Working data ▸
— BEGIN —

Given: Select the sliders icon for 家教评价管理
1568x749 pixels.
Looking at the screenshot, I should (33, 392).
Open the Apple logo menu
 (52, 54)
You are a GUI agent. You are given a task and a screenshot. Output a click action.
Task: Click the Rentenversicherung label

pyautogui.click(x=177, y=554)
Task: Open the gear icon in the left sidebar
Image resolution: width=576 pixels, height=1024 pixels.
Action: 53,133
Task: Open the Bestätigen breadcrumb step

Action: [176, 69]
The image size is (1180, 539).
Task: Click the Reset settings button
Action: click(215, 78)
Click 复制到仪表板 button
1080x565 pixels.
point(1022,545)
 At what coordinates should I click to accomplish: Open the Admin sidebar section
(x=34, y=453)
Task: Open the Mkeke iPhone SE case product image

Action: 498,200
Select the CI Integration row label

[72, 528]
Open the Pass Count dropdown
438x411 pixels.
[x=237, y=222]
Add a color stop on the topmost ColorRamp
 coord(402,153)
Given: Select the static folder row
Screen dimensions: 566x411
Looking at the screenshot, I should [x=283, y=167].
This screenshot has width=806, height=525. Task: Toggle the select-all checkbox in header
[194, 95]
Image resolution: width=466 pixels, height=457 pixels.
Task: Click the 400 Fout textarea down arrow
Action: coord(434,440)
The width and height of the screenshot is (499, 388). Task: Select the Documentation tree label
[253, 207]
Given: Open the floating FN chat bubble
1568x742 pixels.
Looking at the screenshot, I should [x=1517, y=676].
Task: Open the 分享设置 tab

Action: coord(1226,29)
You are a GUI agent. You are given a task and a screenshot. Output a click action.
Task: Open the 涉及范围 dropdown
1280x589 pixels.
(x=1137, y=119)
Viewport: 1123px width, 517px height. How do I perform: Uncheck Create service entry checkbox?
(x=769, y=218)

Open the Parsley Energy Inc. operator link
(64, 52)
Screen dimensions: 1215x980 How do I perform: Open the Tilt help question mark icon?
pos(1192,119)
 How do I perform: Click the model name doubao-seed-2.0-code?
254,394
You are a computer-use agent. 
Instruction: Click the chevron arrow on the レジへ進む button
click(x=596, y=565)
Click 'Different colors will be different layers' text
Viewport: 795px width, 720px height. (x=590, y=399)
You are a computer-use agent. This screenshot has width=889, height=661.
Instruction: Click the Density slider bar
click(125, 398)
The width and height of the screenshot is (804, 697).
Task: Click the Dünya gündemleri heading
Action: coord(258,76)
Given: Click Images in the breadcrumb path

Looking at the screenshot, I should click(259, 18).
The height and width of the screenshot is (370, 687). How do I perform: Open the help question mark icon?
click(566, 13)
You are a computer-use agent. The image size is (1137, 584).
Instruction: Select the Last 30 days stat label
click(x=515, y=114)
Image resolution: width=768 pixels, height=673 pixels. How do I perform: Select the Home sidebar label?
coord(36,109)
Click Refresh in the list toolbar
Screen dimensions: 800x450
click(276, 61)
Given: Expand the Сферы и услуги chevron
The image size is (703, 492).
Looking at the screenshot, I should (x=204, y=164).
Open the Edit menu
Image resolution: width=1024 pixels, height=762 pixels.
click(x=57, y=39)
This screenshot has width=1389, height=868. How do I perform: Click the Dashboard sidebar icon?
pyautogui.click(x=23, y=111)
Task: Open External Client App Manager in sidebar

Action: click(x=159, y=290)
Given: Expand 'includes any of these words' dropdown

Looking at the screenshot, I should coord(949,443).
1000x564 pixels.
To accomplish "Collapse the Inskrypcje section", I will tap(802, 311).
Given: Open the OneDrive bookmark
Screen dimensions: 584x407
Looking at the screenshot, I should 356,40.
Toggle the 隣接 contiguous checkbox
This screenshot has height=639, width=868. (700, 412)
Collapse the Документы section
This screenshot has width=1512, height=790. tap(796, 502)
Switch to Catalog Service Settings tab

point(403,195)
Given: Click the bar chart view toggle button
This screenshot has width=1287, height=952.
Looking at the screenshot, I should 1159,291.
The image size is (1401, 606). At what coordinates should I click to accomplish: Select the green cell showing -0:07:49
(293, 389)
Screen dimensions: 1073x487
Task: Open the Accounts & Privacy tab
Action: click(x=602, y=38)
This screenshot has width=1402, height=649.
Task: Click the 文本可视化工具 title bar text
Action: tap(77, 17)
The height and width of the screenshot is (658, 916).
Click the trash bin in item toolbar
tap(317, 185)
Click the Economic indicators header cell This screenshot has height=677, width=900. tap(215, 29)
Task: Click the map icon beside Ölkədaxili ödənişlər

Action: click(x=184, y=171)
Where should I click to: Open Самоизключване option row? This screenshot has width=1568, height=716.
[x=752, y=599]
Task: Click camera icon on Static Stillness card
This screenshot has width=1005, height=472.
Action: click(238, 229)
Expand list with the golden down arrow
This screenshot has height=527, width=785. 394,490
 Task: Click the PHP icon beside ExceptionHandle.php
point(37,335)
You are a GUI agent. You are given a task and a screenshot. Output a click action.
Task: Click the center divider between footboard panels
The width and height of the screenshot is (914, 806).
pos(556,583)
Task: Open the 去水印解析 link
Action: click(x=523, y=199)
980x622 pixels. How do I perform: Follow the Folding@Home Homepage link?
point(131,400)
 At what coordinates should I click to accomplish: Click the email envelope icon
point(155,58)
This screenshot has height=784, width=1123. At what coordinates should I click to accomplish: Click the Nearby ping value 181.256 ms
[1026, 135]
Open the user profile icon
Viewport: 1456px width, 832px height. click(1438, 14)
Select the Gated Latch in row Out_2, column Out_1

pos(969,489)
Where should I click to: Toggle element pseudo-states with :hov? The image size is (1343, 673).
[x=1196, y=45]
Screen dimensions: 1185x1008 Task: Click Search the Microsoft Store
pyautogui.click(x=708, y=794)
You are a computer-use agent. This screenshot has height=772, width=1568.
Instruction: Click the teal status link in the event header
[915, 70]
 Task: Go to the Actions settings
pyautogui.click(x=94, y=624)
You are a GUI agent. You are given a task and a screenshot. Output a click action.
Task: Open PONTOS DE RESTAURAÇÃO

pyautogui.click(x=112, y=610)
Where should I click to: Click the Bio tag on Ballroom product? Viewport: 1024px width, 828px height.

— END —

Task requirements ▸ Rewrite the rows from the line with "Task: Click the map" to the line with "point(37,335)" as a numbered list, dropping any blank lines.

Completed task ▸
1. Task: Click the map icon beside Ölkədaxili ödənişlər
2. Action: click(x=184, y=171)
3. Where should I click to: Open Самоизключване option row? This screenshot has width=1568, height=716.
4. [x=752, y=599]
5. Task: Click camera icon on Static Stillness card
6. This screenshot has width=1005, height=472.
7. Action: click(238, 229)
8. Expand list with the golden down arrow
9. This screenshot has height=527, width=785. 394,490
10.  Task: Click the PHP icon beside ExceptionHandle.php
11. point(37,335)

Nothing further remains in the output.